The first couple of real jobs I had after college were with small-town radio stations, spinning records and reporting what passed for news. Being in radio was considered somewhat sketchy, as advancement was tied to a willingness to be a gypsy, as well as talent.
Log some time in places such as LaGrange, Calhoun, Tifton or Hawkinsville, then try to make the move to Augusta or Columbus. Make it there and it would be on to Atlanta or another major market.
Some very good people had early résumés that measured job tenure in months. The problem was so did a number of paper-hangers and roués. I tried explaining this to my father early on and his expression wouldn’t have been much different if I’d been telling him I had taken a job as a doorman.
Back then a “here today, gone tomorrow” reputation was not an affirmative trait. My, but times have changed.
The smartphone that has all the bells and whistles today has a very good chance of being a dust collector in less than two years. Try to give away a computer that has been in service 18 months. Less is built to stand the test of time; that which is frequently becomes unwanted.

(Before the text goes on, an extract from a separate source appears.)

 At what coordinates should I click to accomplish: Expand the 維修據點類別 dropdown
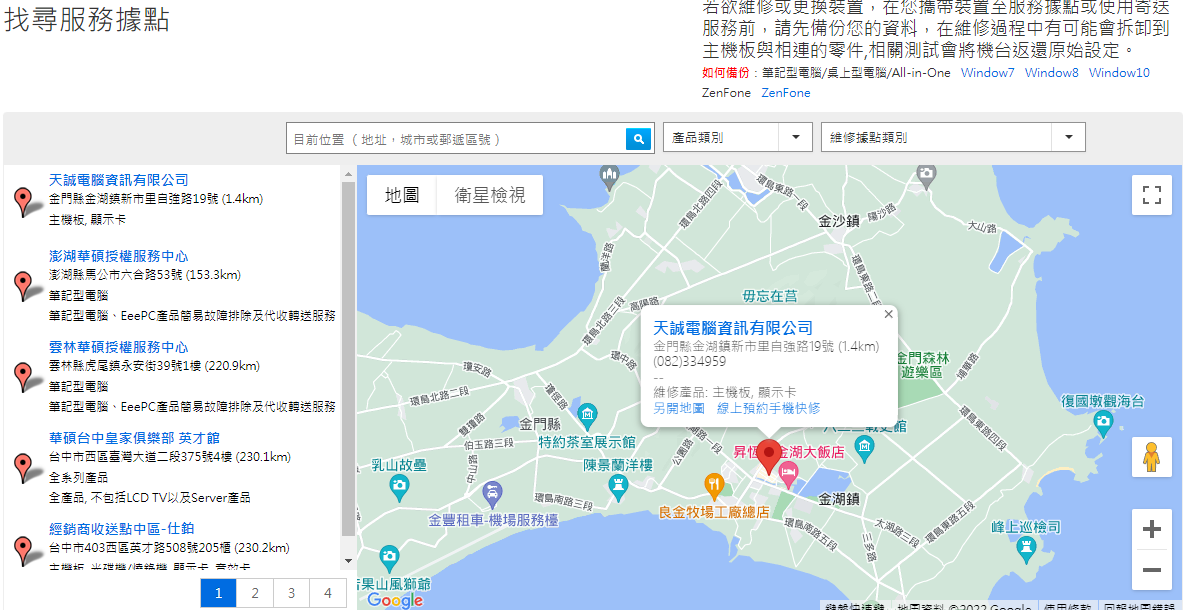pyautogui.click(x=952, y=138)
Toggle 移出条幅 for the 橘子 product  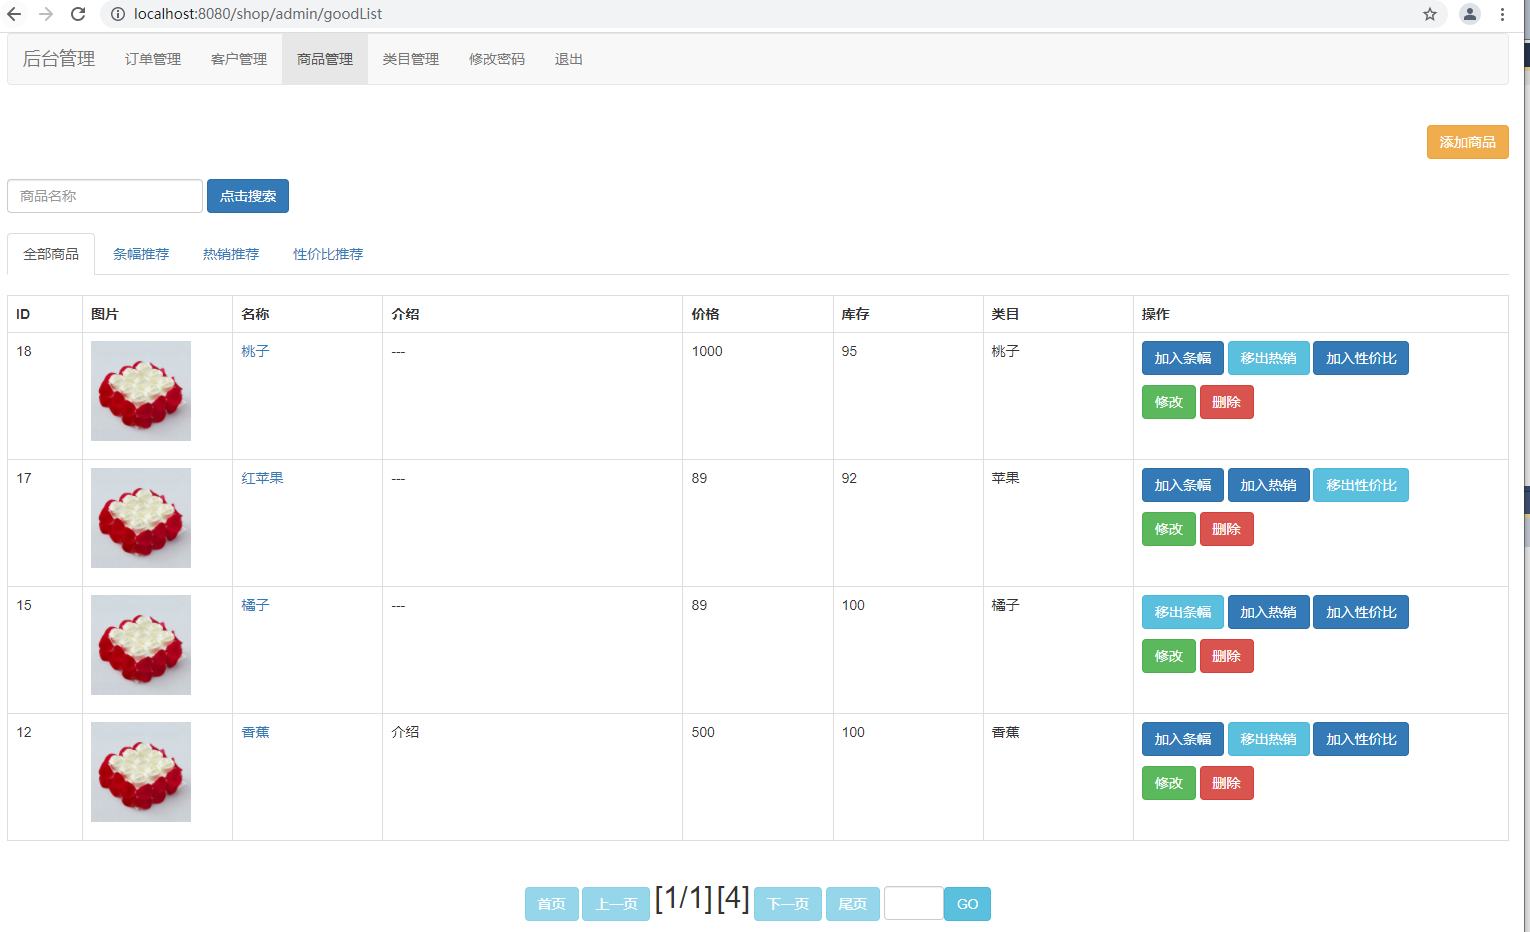click(1182, 612)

We have a piano that my wife picked out notes on when she was a little girl. Our daughter played it for a time. A few months back we decided to sell it. It started at one price and dropped in $50 increments until we offered it for free to a good home. And still, a splendid piano for a beginner sits idle in our home.
I’m not fussing about this to point fingers. It’s not for me to say if this is good or bad. But it’s happening. And when a cultural shift takes place, if there are consequences, they arrive too late for a fast fix (you should pardon the expression).
So I’m rooting for my brother to get his 40 years. If for no other reason than there are fewer and fewer folks who can have that on their life to-do list.
There’s nothing wrong with life at the speed of light — until we forget some things cannot, and should not, be hurried. Or to usurp Larry McMurtry: “The older the violin, the sweeter the music.”